There were other things to be said, other questions to be asked—


“Have fun, Empress.” He sneered the word.

“Why are you so angry with me?” I knew anger was his go-to emotion, but he was shaking with it.

He whipped around and stalked toward me. “You. Ain’t. Right. None of you.”


I gasped, rocked to the core. “I-I can’t help the way I am.”


“Doan mean I got to deal with it. You doan need me to babysit you anymore.” He pulled up his hoodie, turned and trudged onward.

“Are you madder about what I am, or that I kept it from you?”


“Split it down the middle. Call it a day.”


“You—you made a promise to my mother to get me to Gran’s!”


He cast a narrow-eyed glance over his shoulder. “You’re goan to pull that shit with me?

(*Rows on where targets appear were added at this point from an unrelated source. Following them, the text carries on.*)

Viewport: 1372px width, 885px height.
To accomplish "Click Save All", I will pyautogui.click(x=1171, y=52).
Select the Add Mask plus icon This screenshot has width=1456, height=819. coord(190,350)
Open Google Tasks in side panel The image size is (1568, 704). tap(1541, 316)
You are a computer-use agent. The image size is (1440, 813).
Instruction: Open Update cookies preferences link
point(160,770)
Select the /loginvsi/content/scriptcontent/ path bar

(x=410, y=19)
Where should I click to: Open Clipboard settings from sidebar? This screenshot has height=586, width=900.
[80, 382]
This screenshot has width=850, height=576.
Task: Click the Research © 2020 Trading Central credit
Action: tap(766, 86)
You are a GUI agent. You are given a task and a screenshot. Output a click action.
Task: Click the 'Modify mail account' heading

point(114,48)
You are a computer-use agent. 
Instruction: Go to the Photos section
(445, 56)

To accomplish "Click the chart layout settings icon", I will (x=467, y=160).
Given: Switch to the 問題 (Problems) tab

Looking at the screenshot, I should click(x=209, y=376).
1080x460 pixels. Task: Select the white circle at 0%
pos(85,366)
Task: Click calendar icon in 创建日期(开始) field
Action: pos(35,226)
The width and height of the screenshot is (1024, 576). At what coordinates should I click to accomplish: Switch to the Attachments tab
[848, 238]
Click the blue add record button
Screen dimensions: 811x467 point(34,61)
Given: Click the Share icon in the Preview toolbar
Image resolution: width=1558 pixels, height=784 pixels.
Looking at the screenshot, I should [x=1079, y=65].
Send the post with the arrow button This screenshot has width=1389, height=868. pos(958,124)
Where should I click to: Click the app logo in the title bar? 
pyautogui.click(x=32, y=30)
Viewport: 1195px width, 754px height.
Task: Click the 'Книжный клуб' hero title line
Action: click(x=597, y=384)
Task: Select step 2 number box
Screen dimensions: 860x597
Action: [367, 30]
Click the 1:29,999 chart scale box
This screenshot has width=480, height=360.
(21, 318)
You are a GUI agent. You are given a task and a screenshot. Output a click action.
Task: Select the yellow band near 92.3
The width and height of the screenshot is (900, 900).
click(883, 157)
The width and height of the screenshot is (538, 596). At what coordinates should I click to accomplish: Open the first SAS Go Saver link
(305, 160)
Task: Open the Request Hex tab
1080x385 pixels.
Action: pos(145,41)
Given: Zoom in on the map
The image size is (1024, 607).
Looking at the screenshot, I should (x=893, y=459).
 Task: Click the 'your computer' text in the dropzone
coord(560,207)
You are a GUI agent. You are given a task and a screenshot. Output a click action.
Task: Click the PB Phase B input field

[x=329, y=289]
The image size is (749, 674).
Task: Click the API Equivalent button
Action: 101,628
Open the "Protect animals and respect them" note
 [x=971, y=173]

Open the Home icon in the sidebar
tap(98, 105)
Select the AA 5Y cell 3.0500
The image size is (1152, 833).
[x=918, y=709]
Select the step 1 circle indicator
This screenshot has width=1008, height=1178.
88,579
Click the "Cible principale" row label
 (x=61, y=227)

Fine. Try to keep up, ’cause I’m goan that way.” He pointed to the mountains, as if daring me to follow.

As if hoping I wouldn’t.

While I stood there in shock, Matthew drew up beside me.

“Should we follow Jack?” I asked him.

“I’ll lead you on the correct path. Let you know when you step off it.” He trotted past me, following the Cajun.

That was the correct path? The others looked at me, again like I was their leader.

“We’ll skate close to the edge,” I assured Finn and Selena. “Head south to the end of the range, then cut back for North Carolina. We won’t go deep into the mountains.”


“And if we lose our way?” Finn asked. “There are tons of mines up there. Each one’s filled with cannibals, like ants in a hill. I told you I’d never cross the Appalachians again.”


“I follow Matthew.” Jackson had nothing to do with my choice. Bullshit, Eves.

Selena almost disguised her relief that we’d stick with Jack for now. Finn almost hid his dread. Ahead, Matthew’s steps swerved as he caught rain on his tongue.

“Let’s go. . . .”


For the next half hour, we meandered through the burned-out ghost town, seeing no one, expecting no one. We did pass piles of bodies left over from the Flash, though. Stripped of clothes, they looked like stacked mannequins.

I gazed up at the mountains we were heading toward. The lower parts of the rise had once been covered with forest. The Flash had scorched the trees into charred trunks, resembling power-line poles without the lines. The ground was covered with ash.

Ash. The Flash-fried remains of trees, animals, and people. I shivered, phobic about it. Since the apocalypse, it’d swirled in the windstorms and settled in drifts against the face of that incline.

A low bank of fog poured down the nearest mountain, slinking around the base of it. When it closed in on us, that ominous feeling from earlier thickened till I thought I would choke on it.

Just when I was about to tell the others that I was rethinking this plan, a Bagman wailed behind us. Onward, Evie.

What awaited us in those dark hills?

6


We were being watched.

After trudging uphill in the mud for what seemed like hours, we hadn’t gotten anywhere near the center of this range, so it couldn’t be cannibals. Nor Arcana—none of their calls sounded close by. Nor was it Bagmen; we could hear them baying in the valley below us, held in check by the diluted sun.